レムロ川を行く
(2)死者の山
いくつかの村を訪ねたあと、私は「墓山」に行った。レムロ川に流れ込む支流の河口付近の深い森がチン族の墓地になっていた。舟を接岸して上陸し、滑りやすい岩をよじ登って熱帯の森に入った。めったに人が来ないのか、道は腰に達する草のなかに埋没していた。サンダル履きだと、どこに毒蛇が潜んでいるかわからず、私は落ち着いていられなくなった。山上で雷が光ると雷に打たれるのではないかとおびえ、深い草むらを歩くと毒蛇にかまれるのではないかとおびえる。私はけっこう小心者だ。

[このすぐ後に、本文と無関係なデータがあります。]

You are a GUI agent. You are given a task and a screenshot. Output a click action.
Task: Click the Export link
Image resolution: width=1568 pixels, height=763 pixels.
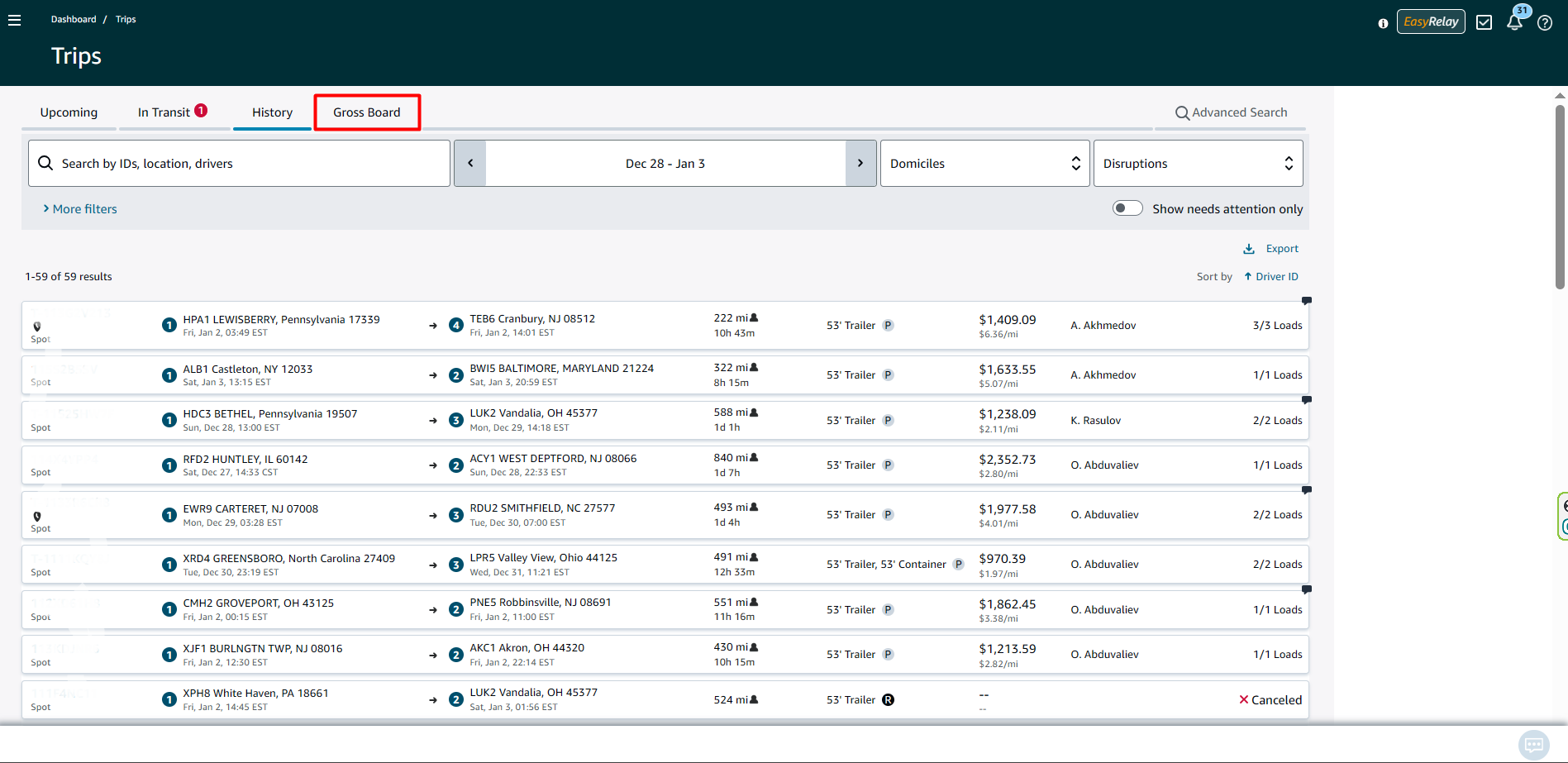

「どこに墓があるんですか? 草が生い茂ってるだけじゃないですか」と私は非難がましくきいた。
「そこは墓ですよ。ほら、そこも、ほらあそこも」とウ・トゥン・シュエ氏は周囲の草むらを指しながら言った。たしかにぼうぼうと生えた草のなかに屋根のようなものがあり、その下に壷が見えた。骨壷だろうか。そのあたりからさらに奥に入ればもっともっと墓はあるのだろう。しかし写真を見れば瞭然、深い茂みに埋没していて、どれが墓なのか識別できなかった。日本人であれば、「これが墓です」とばかり、盛り土をして、できれば墓標を立てるだろう。名前や生年月日などの情報も記入するだろう。しかしこの「墓山」にはそう簡単に入ることはできないし、墓も密林に溶け込んでその存在を訴えることはないのだ。

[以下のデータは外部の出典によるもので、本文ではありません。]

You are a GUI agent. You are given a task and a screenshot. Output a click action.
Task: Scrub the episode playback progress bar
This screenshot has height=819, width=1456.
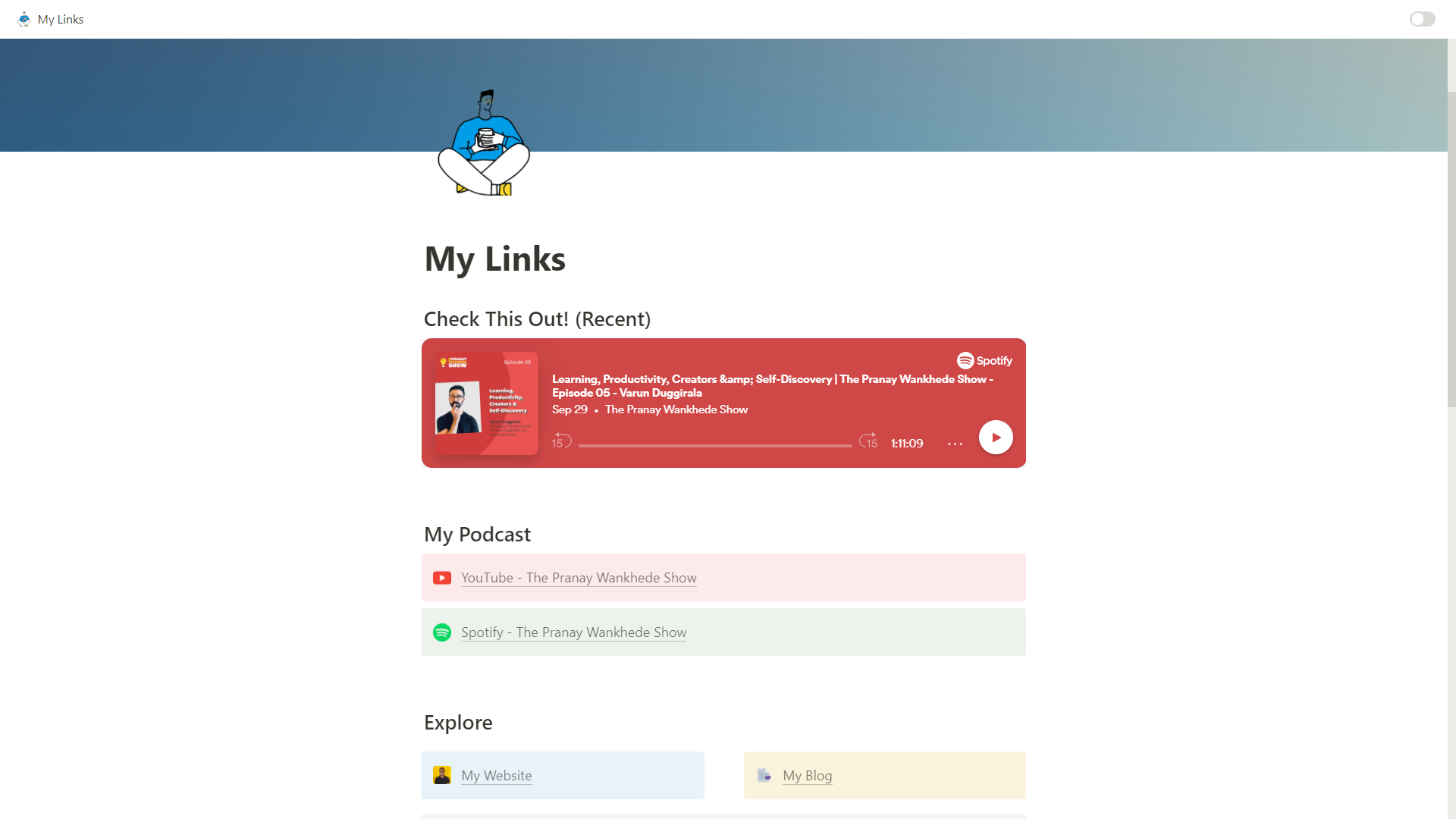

墓を見れば、国民性がわかる。日本も昔は遺体を山に捨てていた時代があった。死者を弔うようになったのは仏教伝来以後のことだろう。いまでは死後墓に入れられないのは、どんなことよりも悲しいこととみなされるようになった。行旅死亡人(身元不明の死者)でさえ共同墓地に安置されるだろう。
インドで驚くことのひとつは、(ヒンドゥー教徒の)墓地がないことだ。遺体をガートで荼毘に付し、その灰をガンジスなどに流すので、墓は必要ないのだ。インドのあとパキスタンに移動すると、墓地だらけのような印象を抱いてしまう。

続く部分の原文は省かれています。